COMMUNICATIONS & Policy

Photograph of the vaulted ceiling of a medieval church or cathedral in Spain. Image credit: Petr Ruzicka/Unsplash
Image credit: Petr Ruzicka/Unsplash
  • “When an author uses AI for ‘polishing’ a draft, they are not seeing improvement; they are witnessing semantic ablation. The AI identifies high-entropy clusters – the precise points where unique insights and ‘blood’ reside – and systematically replaces them with the most probable, generic token sequences. What began as a jagged, precise Romanesque structure of stone is eroded into a polished, Baroque plastic shell…” In an article for The Register, Claudio Nastruzzi argues that LLM-generated writing, while often displaying a surface-level smoothness, tends to erode distinctive and engaging qualities.
  • “We found that messages were generally persuasive, influencing participants’ views of the policies by 9.74 percentage points on average.
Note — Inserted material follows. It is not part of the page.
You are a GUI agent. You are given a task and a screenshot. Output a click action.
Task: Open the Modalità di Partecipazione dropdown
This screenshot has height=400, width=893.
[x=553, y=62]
However, while 92.0% of participants assigned to the AI and human label conditions believed the authorship labels, labels had no significant effects on participants’ attitude change toward the policies, judgments of message accuracy, nor intentions to share the message with others.” A research article published in PNAS Nexus by Gallegos and colleagues presents findings that show that labelling text as AI-generated had little bearing on whether readers found the information persuasive or worthy of sharing with others,
  • “Among the features that Swiss Timing’s new systems provide is blade-angle detection, which gives judges precise technical data to augment their technical and aesthetic decisions. Zobrist says future versions will also determine whether a given rotation is complete, so that ‘if the rotation is 355 degrees, there is going to be a deduction,” he says.’ In an article for IEEE Spectrum, Maurizio Arseni highlights some of the ways AI is undergirding evaluations of athletic performance at this year’s Winter Olympics in Milano/Cortina.
  • “Chatbots do not need a narrative hook or a fresh idea to get engaged. Mitch Stoller, a co-founder of Literate AI, an agency with 25 clients focused on influencing the A.I. algorithms, said he stressed to clients that the chatbots sought clarity, thoroughness and an extreme level of detail.” The New York Times’ Erin Griffith describes how the presence of LLM-based online content summaries is reshaping how online brands are able to ensure that reliable information about their companies or products is surfaced by potential customers’ queries.